### Provided passage
--- --- ---
# I had an emotional affair



## ourlove (Jan 23, 2012)

My husband and I have been married for five years. It has been a rocky five years. We have two kids, a four year old daughter and a three year old son. I love them dearly. This might be a long story so bear with me. 

So.. my husband and I, when we were dating, had a long distance relationship. We both went to high school together but my family and i moved to a different state. I loved and missed him dearly. He was my first real boyfriend and he was very caring and gentle with me, at the time. fast forward a year and a half... We were still in a long distance relationship. He cheated on me countless time. I didn't know what to do.. I was so far away but I was so hurt because he'd call me and tell me that he still wants to be with me, but then hangs up and leaves with his girlfriend. I knew he had a girlfriend, but I was so used to talking to him that I kept the door open for him to come and go as he wished--remember, he was my first love. His girlfriend was a bit psychotic. She'd cut herself every time she finds out he was talking to me. He ended up leaving her and we got back together. Even after we got back together, he'd still talk about her good she treated him and that of all the girls he's been with, I am the worst. At the time, I was stupid and I never argued with him. I always just sat on the other side of the phone and cry or just listen to him put me down.
--- --- ---
### Supplied material

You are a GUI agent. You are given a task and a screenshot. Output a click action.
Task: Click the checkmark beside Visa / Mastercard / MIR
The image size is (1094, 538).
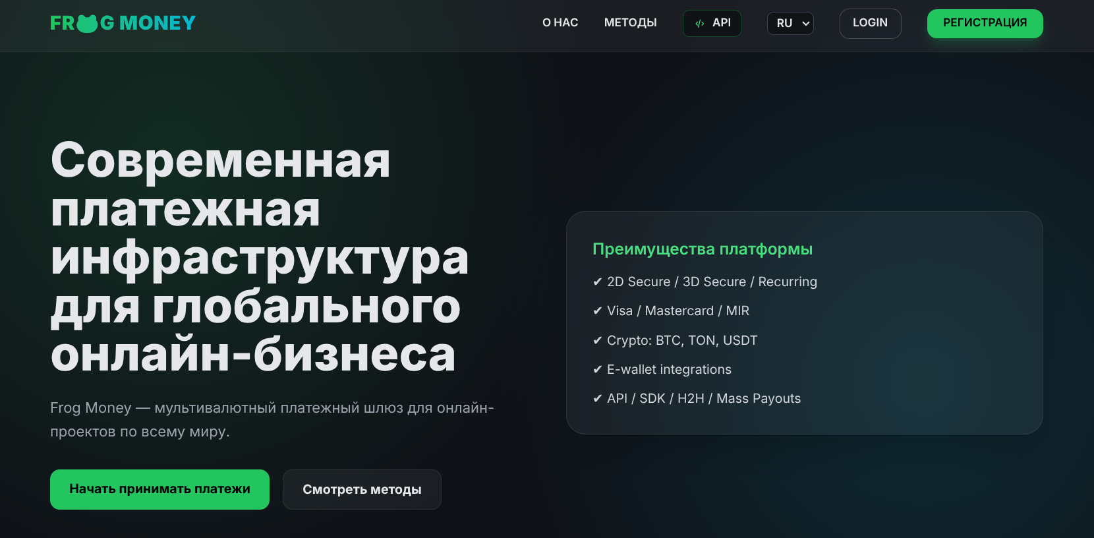[x=597, y=311]
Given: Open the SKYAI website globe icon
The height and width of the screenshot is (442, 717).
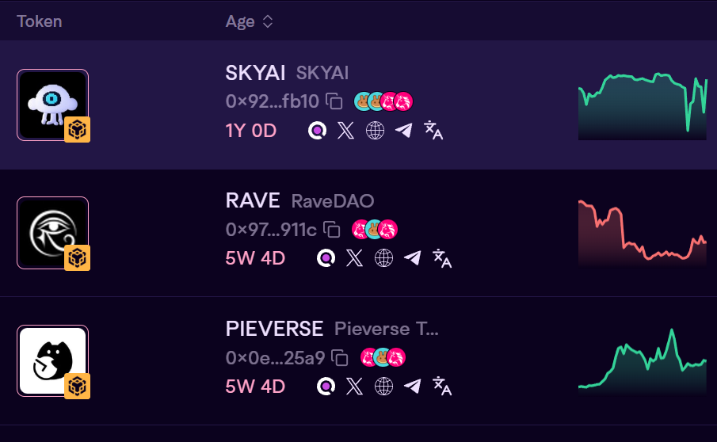Looking at the screenshot, I should (x=375, y=130).
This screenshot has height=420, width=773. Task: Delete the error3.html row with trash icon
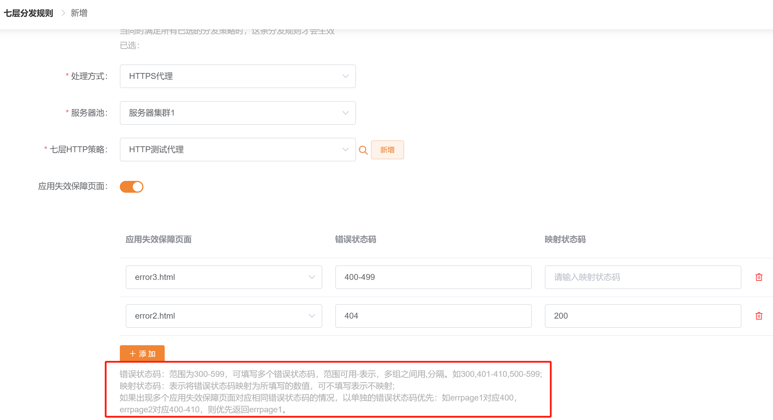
--- --- ---
### Instructions
• A. According to the post about the emotional affair, how old are the writer's two children?
• B. Please reproduce the portion of the post about the emotional affair that opens with "## ourlove (Jan" and closes with "bear with me.".

### Problem solutions
• A. The writer has a four-year-old daughter and a three-year-old son.

• B.
## ourlove (Jan 23, 2012)

My husband and I have been married for five years. It has been a rocky five years. We have two kids, a four year old daughter and a three year old son. I love them dearly. This might be a long story so bear with me.